Ours are not Housman's blue remembered hills as such, more slight risings from a plain, or undulations that have an up and a down but nothing to trouble the butcher's bike. But if not so prominent then, for most, we are still a land they have left behind; perhaps even so long ago that they cannot remember the leaving of it.

George, landlord of the Dragon Inn, - do not mock him for that - says the rounded faces here are not from eating too many turnips, but from an preponderance of Scandinavian genes. In my own family archive there is a faded Victorian photograph of Old Tom - great, great grandfather - leaning against his beached fishing boat next to a slight, round faced indeed, Swedish wife 'caught' on an obviously successful trip across the North Sea.

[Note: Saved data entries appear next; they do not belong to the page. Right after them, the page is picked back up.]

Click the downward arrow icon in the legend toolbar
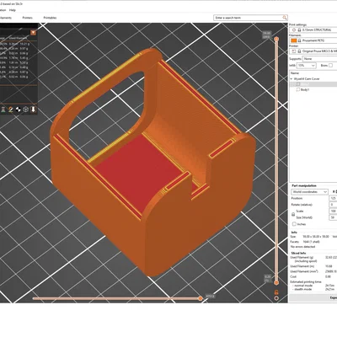This screenshot has width=337, height=337. pos(33,110)
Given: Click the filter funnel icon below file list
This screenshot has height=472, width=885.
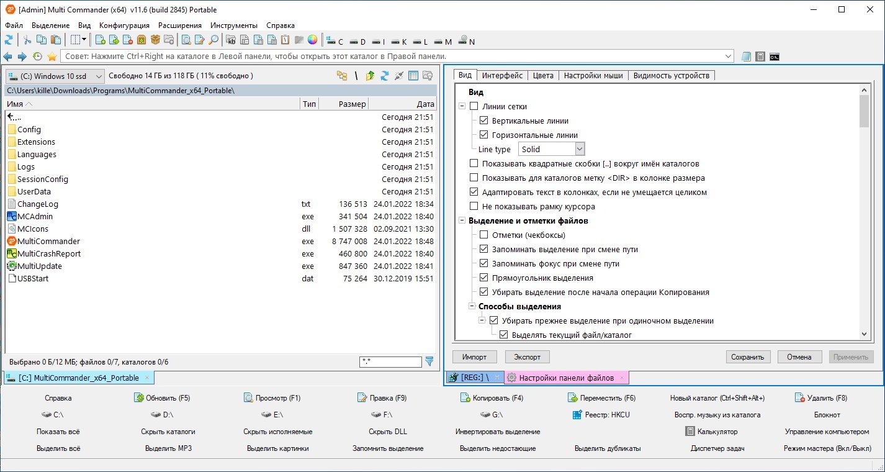Looking at the screenshot, I should coord(429,361).
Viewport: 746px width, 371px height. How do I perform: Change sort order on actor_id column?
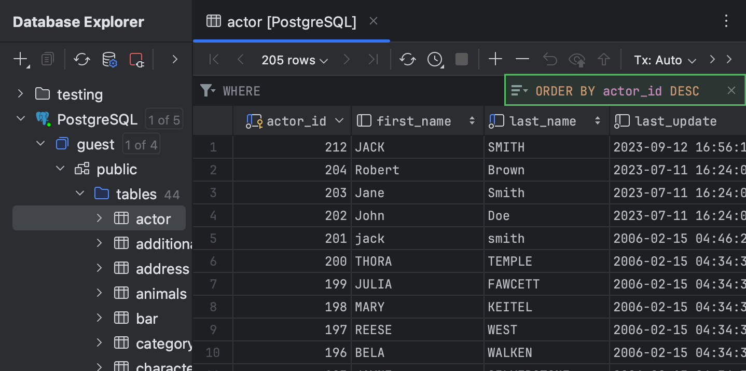339,120

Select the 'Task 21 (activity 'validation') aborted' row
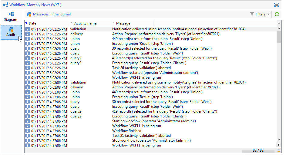pyautogui.click(x=150, y=136)
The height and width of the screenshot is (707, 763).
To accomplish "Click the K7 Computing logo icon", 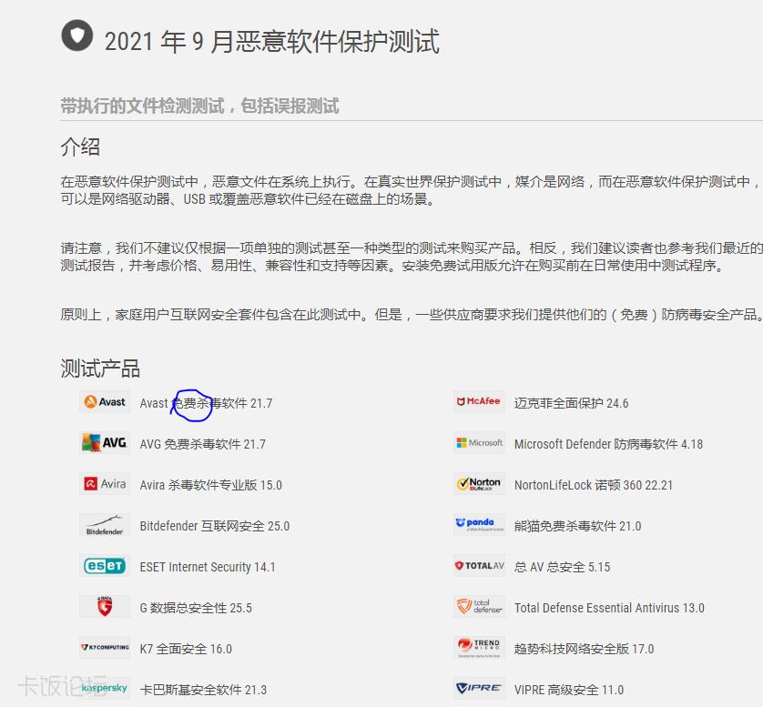I will coord(105,648).
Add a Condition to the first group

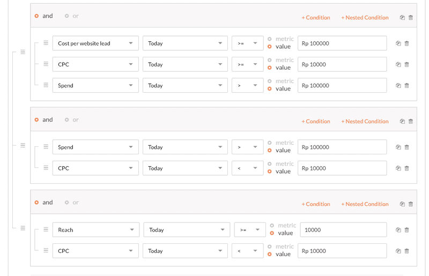point(316,18)
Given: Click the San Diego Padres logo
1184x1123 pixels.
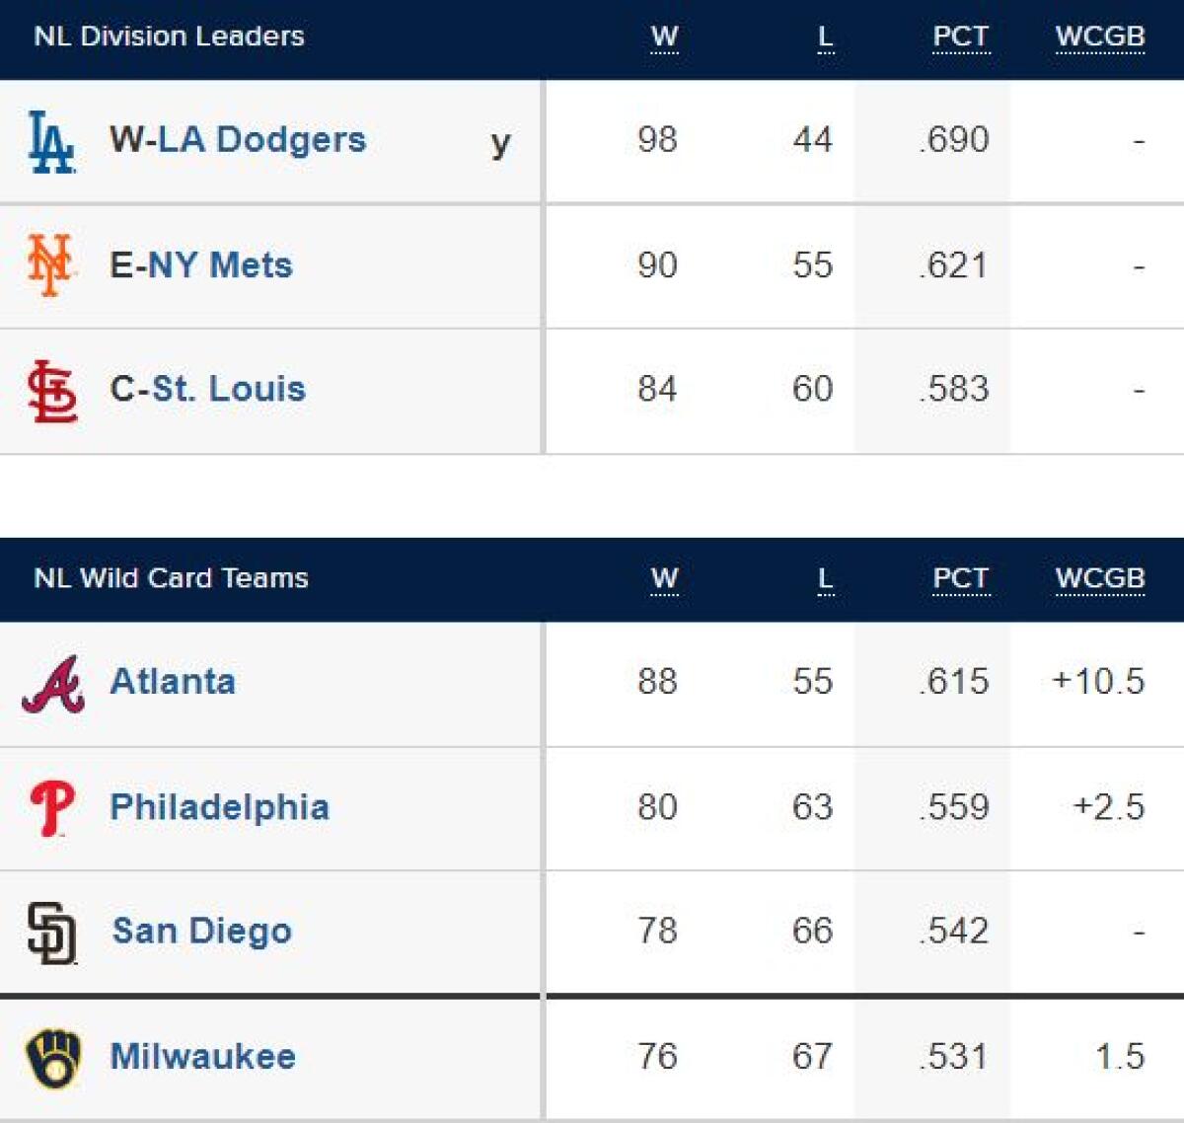Looking at the screenshot, I should (x=52, y=933).
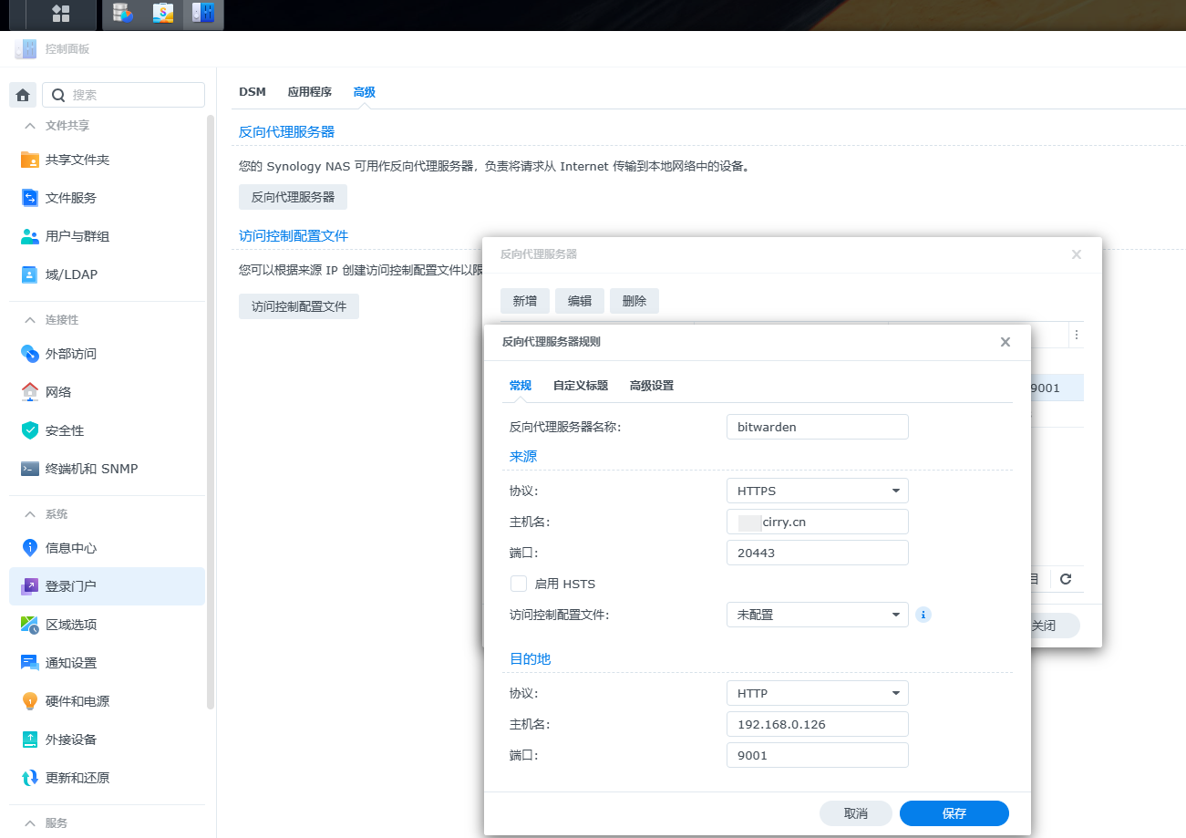
Task: Open Hardware and Power (硬件和电源) bulb icon
Action: [x=30, y=701]
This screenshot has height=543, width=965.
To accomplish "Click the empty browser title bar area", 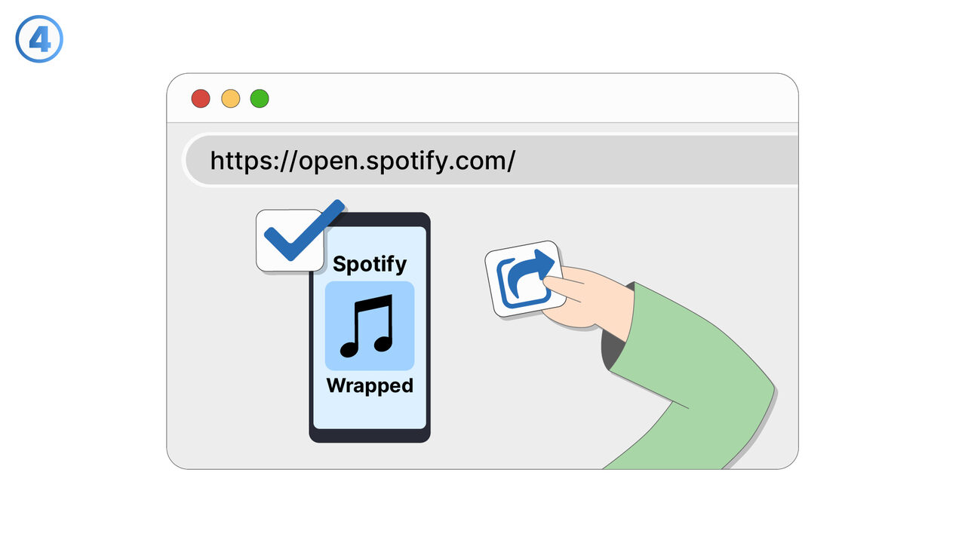I will pos(528,99).
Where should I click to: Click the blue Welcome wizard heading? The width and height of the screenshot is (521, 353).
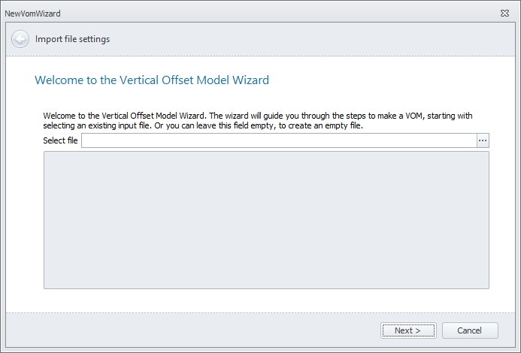(152, 80)
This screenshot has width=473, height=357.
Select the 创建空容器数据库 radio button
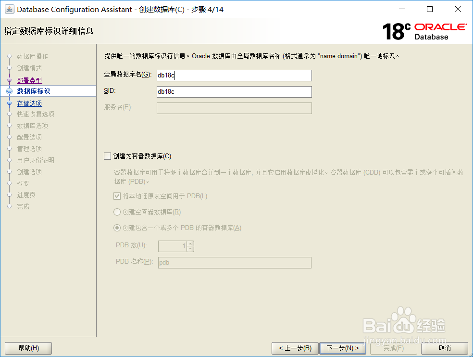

We have not been a tall family ever since, but we have been sufficiently Nordic in look for Aunt Florence to have been spat at by an old Cretan at Knossos in the 1960's for looking German. Aunt Florence's reported response of thwacking her assailant with her umbrella-cum-sunshade was, it is said, met with some vigorous applause by Cretan wives happy that one of the over-lording men had met an avenging Fury.

There has been some - in recent years much - emigration away from the lands to towns and cities. As farms have mechanised, young men and women were left workless and, latterly, homeless with the surging house prices being paid for summer lets. I doubt many would have stayed anyway; their hearts were not in corn or barley, but in other perhaps falser golds.

We who have remained may have done so more from inertia than rootedness. I myself tried a decade in the South, being so busy with business among people who never once in ten years smiled spontaneously at a stranger. I can recall on returning to the village I hastened away on hearing my name being called out in the street, fearing foolishly that this must be a con or a scam - some preparatory mugger's move. Poor Edith thought I had lost my hearing, but it was only my sense, which mercifully is easier to recover.

[Daughter Ericka says I am now sounding too, too maudlin and - an ironic tribute from one's off-spring - "so gay." Apparently gay now means anything bad, and I've simply not the energy to engage with her on how gay is not to be used that way for fear of offending well-meaning Liberals who wouldn't dream of being homosexual themselves, but who are glad some men are so that they don't have to be.]


So here we are then, we who remain, open to the world though not often called upon. Our view is over The Wolds and for that we give thanks.